Her identity and value are rooted in her relationship with Christ rather than a relationship with a man. 

If you’d like the entire list, you can download that pdf here.

Are you clinging to Christ or have you seen a few red flags lately?

Anyone need to make an idolatry confession?

Image courtesy of kongsky/FreeDigitalPhotos.net

8 Comments

  • Michele Morin

    Whenever I read about the people of Israel giving their earrings, etc. to Aaron to make the golden calf, I’m reminded of my own skill at fashioning idols out of anything that’s handy. “Prone to wander, Lord, I feel it . . .”
    Thanks, Kimberly, for sharing your story.

  • Gina Burpee

    This is so true…a few years ago, the Holy Spirit revealed to me how I had made my husband an Idol. Loving to a fault, if you will. It’s looked different throughout the years to. Expectations, unbalanced time with him versus the Lord…but He always calls us back. Thank you for your honesty!

  • Kimberly Wagner

    Hello, Michele ~

    Yes, prone to sin . . . so thankful for God’s grace. Sending you the link to another post on this topic from a couple of years ago, in case you want to read additional thoughts:

    http://www.kimberlywagner.org/?p=2402

    Idolatry is something we all must continually be on guard against. It crops up so subtly, but thankfully Christ has given us the power to walk in holiness and provides grace for repentance.

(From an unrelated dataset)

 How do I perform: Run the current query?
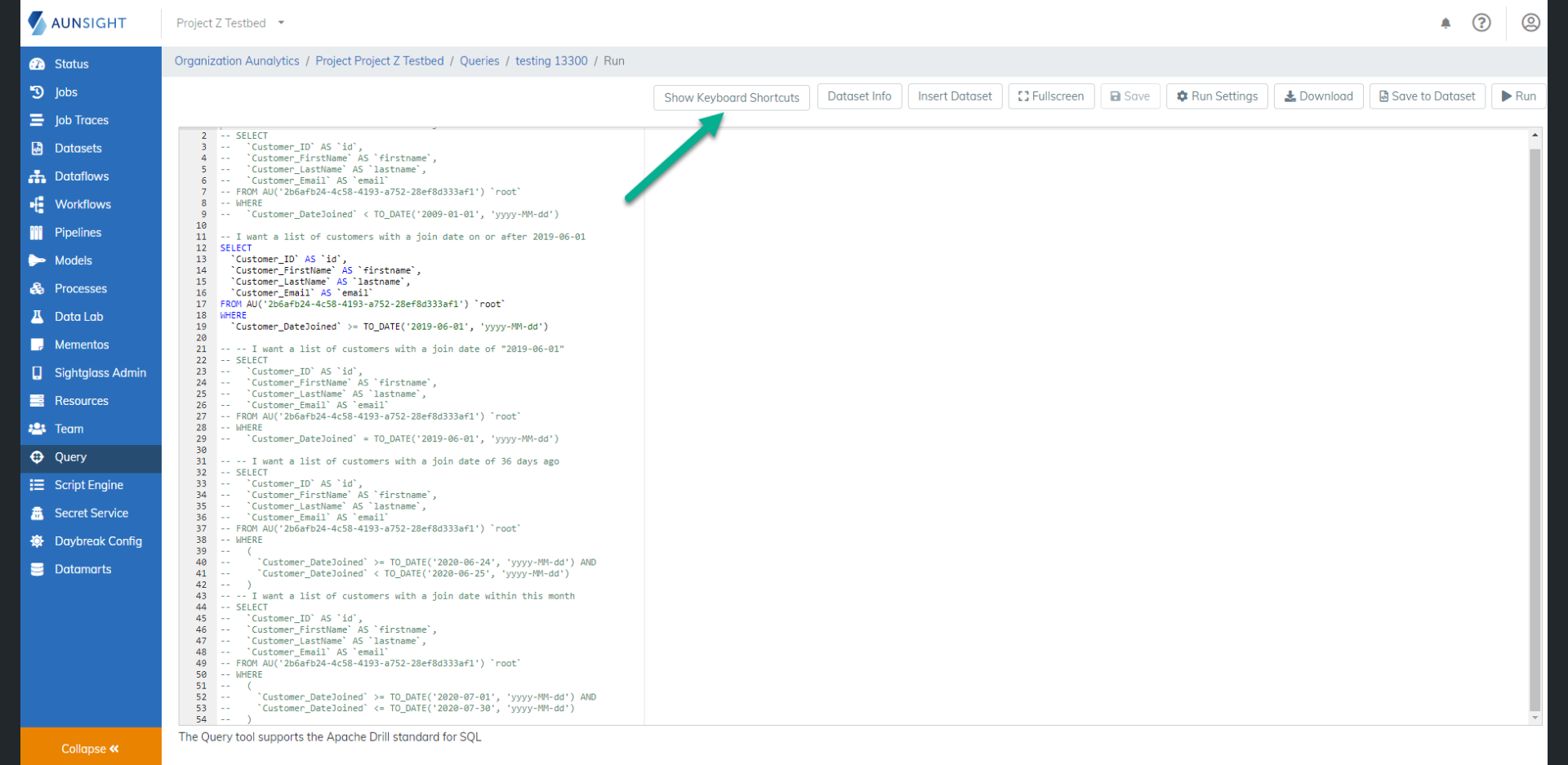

    Good to hear from you, friend ~

  • kyrie

    Question:
    What if the husband is the one who is “Idolizing” in the marriage. How can a wife address that? It’s becoming unbearable. He twists every little thing into how I am disobedient/unsubmissive if I don’t meet his every *expectation*.

  • Kimberly Wagner

    Hello, Kyrie ~

    Good question. I hope you’ll check out the suggestions I have for confronting our husbands by going to the pdf that you’ll find by clicking on this link:

    http://www.kimberlywagner.org/?p=3885

    You might find that helpful. Also, are you and your husband involved in a biblical church body where you can find an older couple that might be willing to mentor you in your marriage relationship? I highly encourage that, young couples can learn so much from spiritually mature couples who’ve fleshed out the truth of God’s Word for decades.

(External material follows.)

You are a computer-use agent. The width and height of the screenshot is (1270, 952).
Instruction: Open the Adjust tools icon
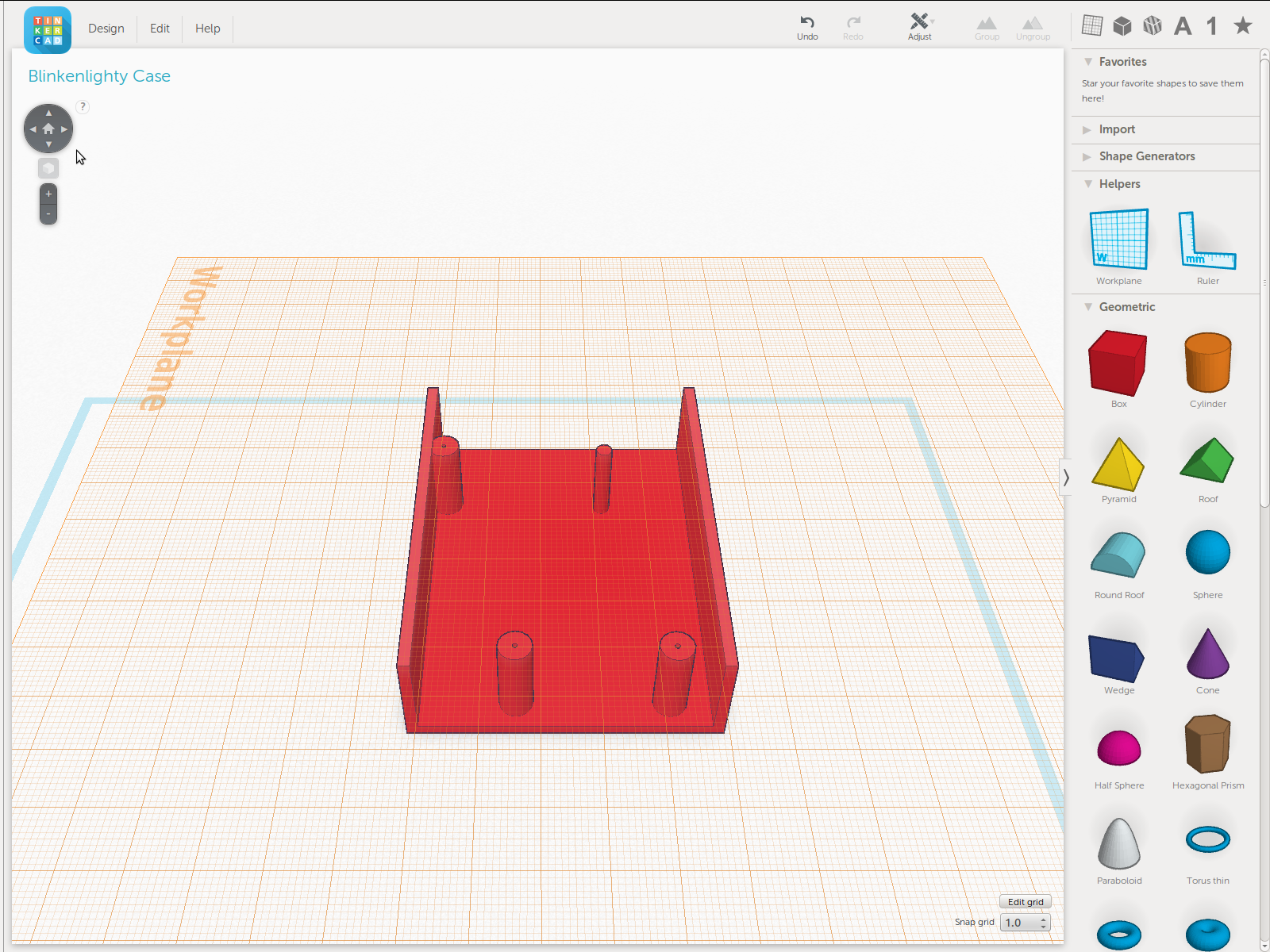click(x=919, y=22)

    Also, in September our book for husband releases: “Men Who Love Fierce Women: The Power of Servant Leadership in Your Marriage”. That might be a helpful read for you and your husband to do together (if he is willing).

    Kyrie, I’m so sorry that you and your husband are in a difficult place. I pray that God will surround you with a network of mature believers that can come alongside you with true help.

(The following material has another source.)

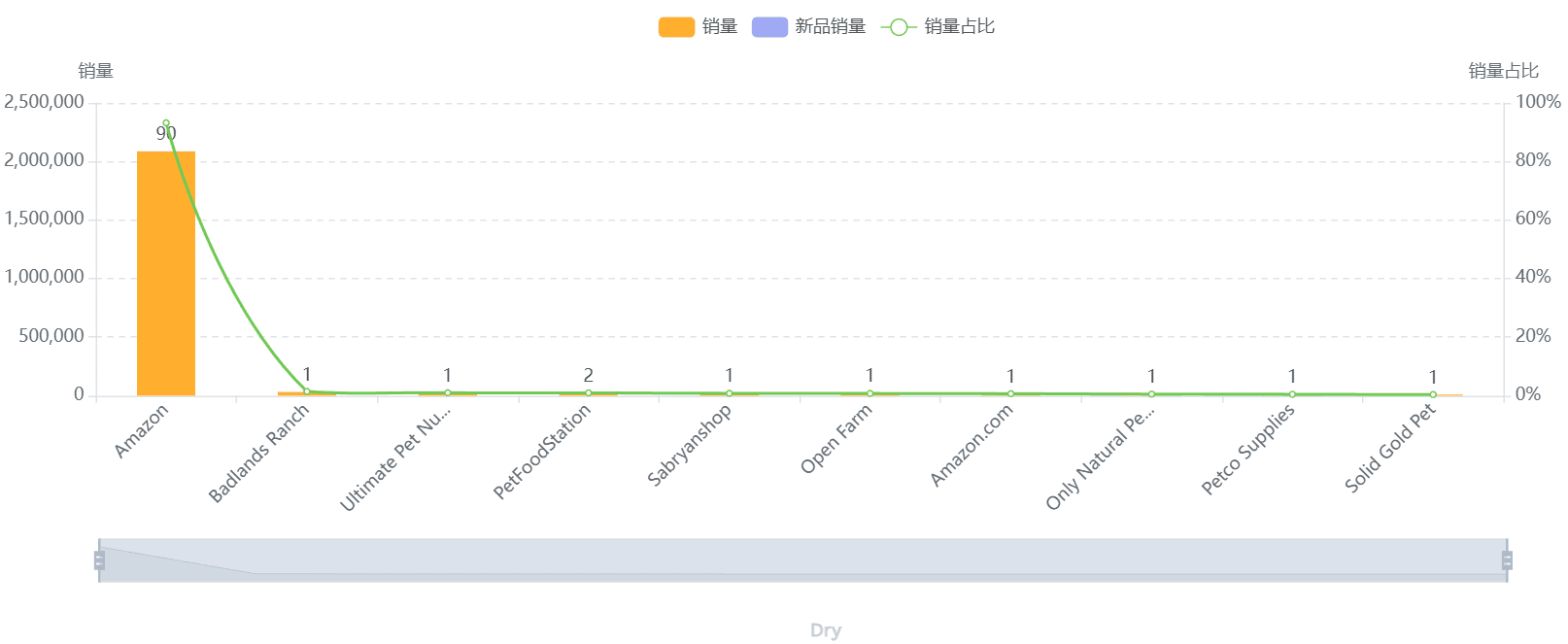The width and height of the screenshot is (1568, 644).
Task: Click the right handle of the zoom slider
Action: pyautogui.click(x=1507, y=560)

    Pausing to pray for you now ~

  • kyrie

    He would never read such a book – he believes he is always right, so why would he need a book, you know? I wish it were easier to suggest it.
    Whenever I have tried to approach/confront, I am met with strong defense mechanisms which attack – accusing me of having no humility, etc. We all have issues which will never be fully resolved/healed this side of heaven, and so that is always thrown at me.
    My church leadership will not take action… they haven’t witnessed it directly and so its only my word against his.
    Last night he actually told me he prays that God will remove me, the thorn in his side. How does anyone respond to that??

  • Kimberly Wagner

    Oh, Kyrie, I am so very sorry. You are in a dark place, not without hope, but in a place of great need.

    Have you approached your church leadership? If not, don’t assume that they won’t listen to your appeals for help. Please reach out for support and input from a spiritually mature couple in your church who can come alongside the two of you and recognize red flags: manipulative statements, verbal attacks, demeaning insults, etc. You really need some objective and biblical help from people who know you both. It would help if there is a couple that he respects that you could spend time with.

    We are praying for God to step in and bring a transforming work ~

  • kyrie

    Again, I have approached them but they will take no action on anything that doesn’t have another witness to it, including his affair!

    He just wants us to communicate our way through it. I can’t go against his wishes – he manipulates that as well.